None of this is to say that Brexit is the only problem Britain faces. Underfunding of the National Health Service has had macroeconomic consequences, as hundreds of thousands of working age people are off sick or waiting for treatment. Former chancellor George Osborne’s spending cuts meant the British state was ill-prepared for Covid and Putin’s invasion of Ukraine. And the UK is more reliant on gas for heating and electricity generation than many of its peers, which has meant it has struggled with the energy crisis. But Brexit has made dealing with those problems more difficult.
To turn things around, economists will have to continue to highlight these problems. But, you might ask, what should Britain do, given that the referendum was only six-and-a-half years ago, and voters gave Johnson a mandate for a free trade agreement with the EU (and, one might add, the Northern Ireland protocol)?
The first thing, rather obviously, is to stop making the situation worse. Resolving the protocol would help to improve relations with the EU and end the threat of a trade war. Sunak could shelve the Retained EU Law Bill, and decide whether to maintain or diverge from EU regulations on the basis of cost-benefit analysis.
Then the government could seek to improve the trade deal with the EU. The effects of this will inevitably be small, but there are some improvements that can be made. The public is showing signs of regret, as voters realise that Brexiters were wrong to argue that Britain could take back control without economic consequences. Future governments might be able to unlock more market access in exchange for more EU law.

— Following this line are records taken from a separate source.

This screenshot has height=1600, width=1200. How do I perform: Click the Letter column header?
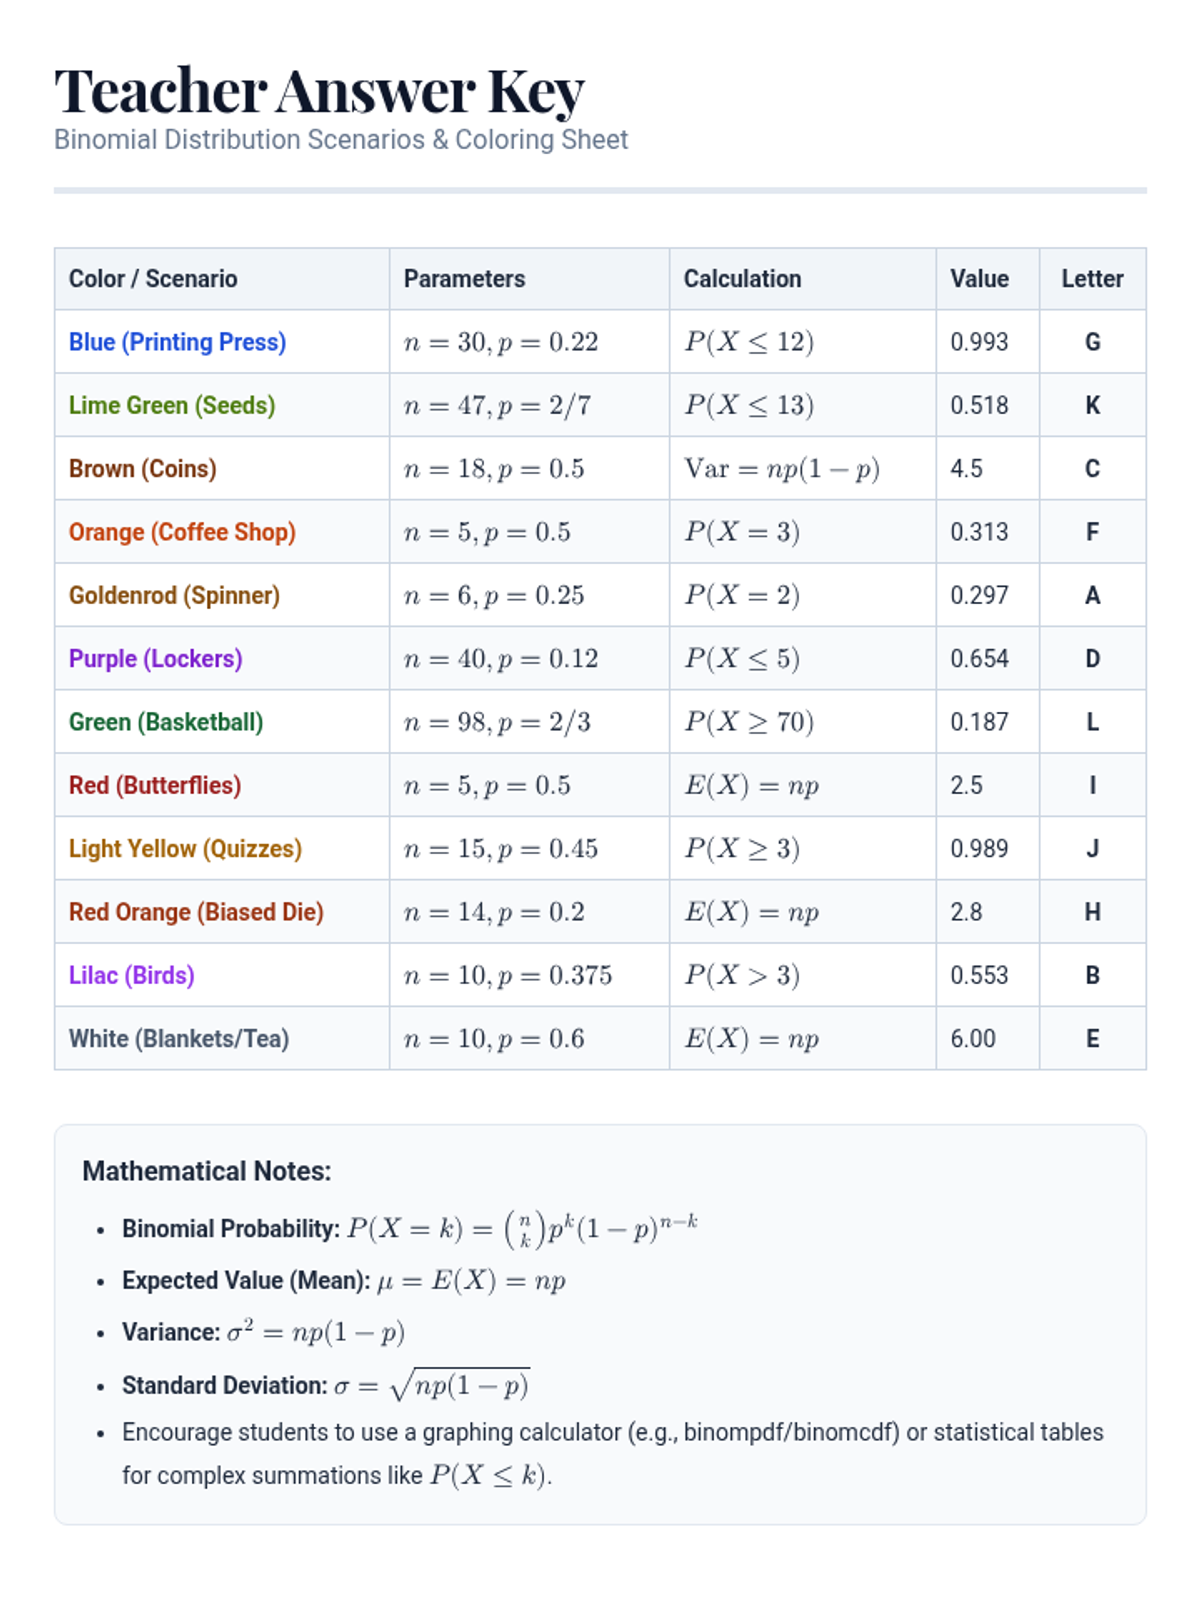pos(1092,279)
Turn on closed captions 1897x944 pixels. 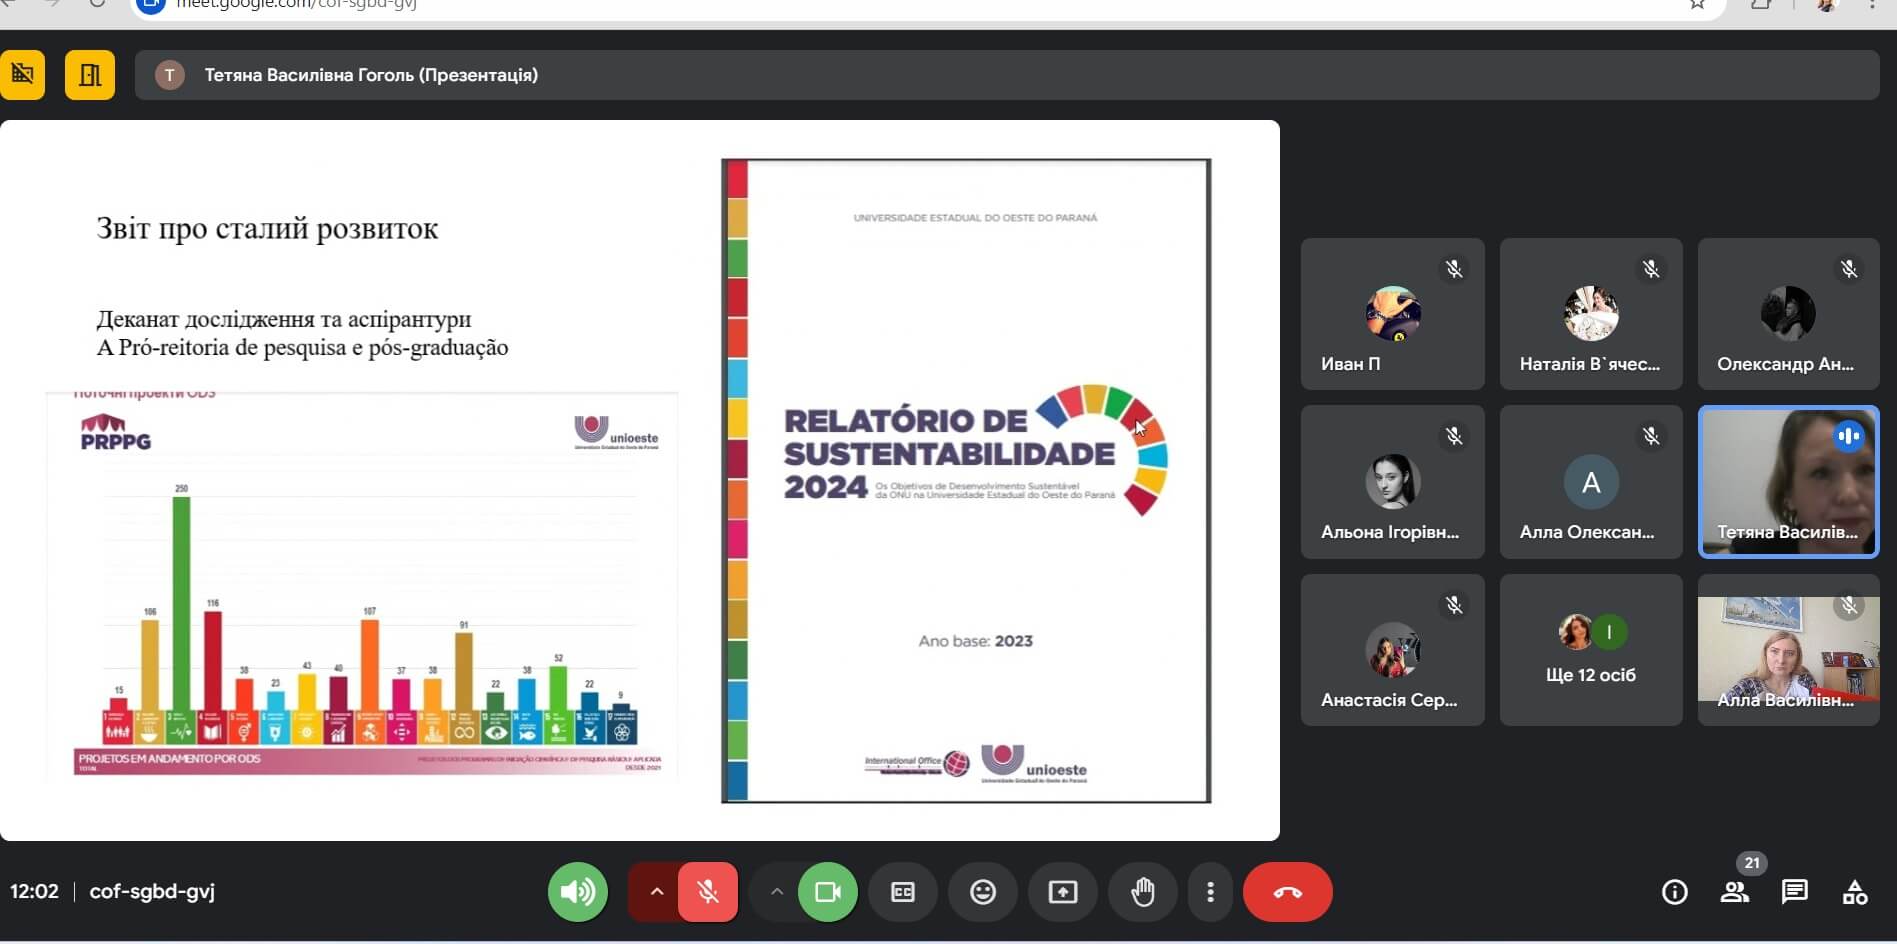(x=902, y=891)
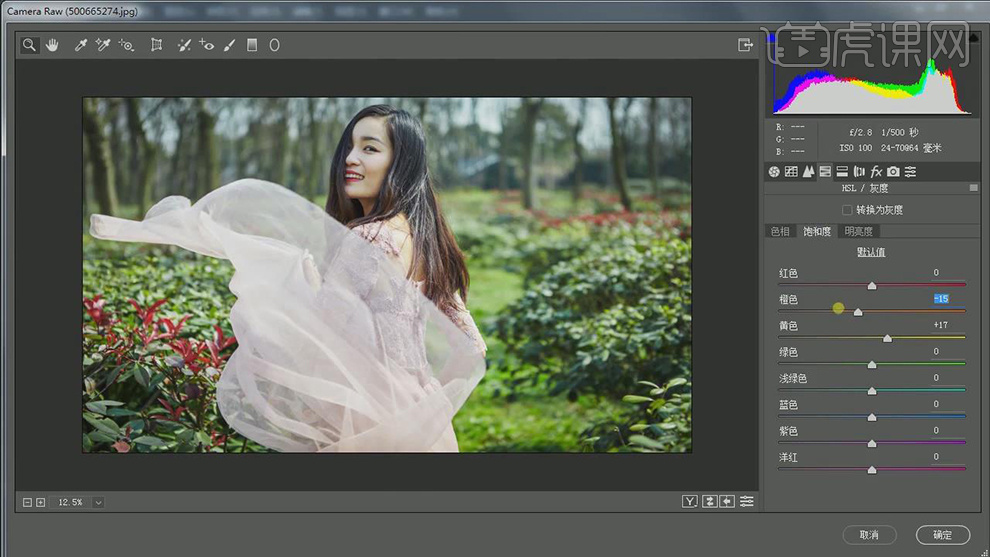Enable the 转换为灰度 checkbox

847,210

Finally, Britain needs to realise that Brexit requires big changes to its economic model. The manufacturing, food and farm sectors will be smaller. The country’s advantages are in high-value services, including finance. To help these sectors, the country will have to spend much more on improving its very unequal educational outcomes, densify its cities and improve commuter transport, to give workers a wider selection of jobs within easy reach of home, and try to stop the NHS and social care from gobbling up more and more of the budget. Taxes may have to rise further – and loading all of those tax rises onto workers, rather than the owners of capital and housing wealth, will only make it harder for the country to recover.
John Springford is deputy director of the Centre for European Reform.